Kaṭhina means “hard”, “stiff”, “difficult”, etc. The word Kaṭhina denotes a cloth offered to the monks annually after the end of the rains-retreat (vassāvāsa). It also refers to a wooden frame used by the monks in sewing their robes. However, the word mostly denotes the robe, cīvara in pali, known as Kaṭhina cīvara. The character of the material used symbolizes the cīvara, which is one of the four requisites of a monk. The Kaṭhina robe is offered to the monastic Saṅgha by lay followers. Apart from the lay followers, monks, nuns and novices also can offer to the Buddhist Saṅgha.

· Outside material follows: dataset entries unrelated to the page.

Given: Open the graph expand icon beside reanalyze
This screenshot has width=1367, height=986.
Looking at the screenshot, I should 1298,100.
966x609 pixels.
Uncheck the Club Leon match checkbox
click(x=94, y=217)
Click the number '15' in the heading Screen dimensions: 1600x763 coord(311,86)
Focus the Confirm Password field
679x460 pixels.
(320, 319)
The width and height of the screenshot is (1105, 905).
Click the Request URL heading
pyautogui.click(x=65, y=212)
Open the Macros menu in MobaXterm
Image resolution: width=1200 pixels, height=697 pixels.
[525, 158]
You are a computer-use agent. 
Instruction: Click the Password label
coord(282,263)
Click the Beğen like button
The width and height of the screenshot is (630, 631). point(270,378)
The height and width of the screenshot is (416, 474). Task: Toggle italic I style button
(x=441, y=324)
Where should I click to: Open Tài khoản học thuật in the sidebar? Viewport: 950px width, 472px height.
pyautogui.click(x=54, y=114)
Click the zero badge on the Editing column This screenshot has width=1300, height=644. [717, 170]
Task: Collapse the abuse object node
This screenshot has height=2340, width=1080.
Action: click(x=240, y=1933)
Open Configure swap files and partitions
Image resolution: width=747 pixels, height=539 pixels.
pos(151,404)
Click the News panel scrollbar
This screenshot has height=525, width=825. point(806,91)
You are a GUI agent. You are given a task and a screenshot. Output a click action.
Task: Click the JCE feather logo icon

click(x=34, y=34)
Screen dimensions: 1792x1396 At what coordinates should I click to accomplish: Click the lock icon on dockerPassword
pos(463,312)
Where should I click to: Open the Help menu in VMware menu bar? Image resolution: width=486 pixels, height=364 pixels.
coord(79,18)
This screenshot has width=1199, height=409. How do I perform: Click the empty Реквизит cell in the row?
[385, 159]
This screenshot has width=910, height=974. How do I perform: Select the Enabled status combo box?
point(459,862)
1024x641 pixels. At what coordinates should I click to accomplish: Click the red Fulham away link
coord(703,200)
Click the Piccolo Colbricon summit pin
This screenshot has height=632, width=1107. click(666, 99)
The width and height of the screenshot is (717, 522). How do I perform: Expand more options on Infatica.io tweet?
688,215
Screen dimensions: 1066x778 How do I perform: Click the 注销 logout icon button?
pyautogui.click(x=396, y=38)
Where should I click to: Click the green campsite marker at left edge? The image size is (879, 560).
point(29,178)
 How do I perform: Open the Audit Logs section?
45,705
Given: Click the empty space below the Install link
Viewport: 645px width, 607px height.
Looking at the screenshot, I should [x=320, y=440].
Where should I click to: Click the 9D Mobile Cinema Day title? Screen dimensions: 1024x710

The historical background of the Kaṭhina robe offering is mentioned in the Vinaya Pitaka. While the Buddha was dwelling at Jetavana Vihāra in Sāvatti, a group of thirty monks visited the Buddha after the three-month rains-retreat. The Buddha asked them about their retreat and noticed their worn out robes. It is said that at the time, monks used to wear sewn pieces of cloth collected from different places such as cemeteries, streets, rubbish-heaps, etc. To rectify this, the Buddha granted permission to celebrate the Kaṭhina ceremony …
– Venerable BD Dipananda

Ven. BD Dipananda is a young Bangladeshi monk awarded BA (Hons) from Calcutta University, MA from Pune University in India and MBS (Master of Buddhist Studies) from the University of Hong Kong. Currently he is pursuing a MPhil degree from the University of Hong Kong and he is the News and Social Media Editor at BDI.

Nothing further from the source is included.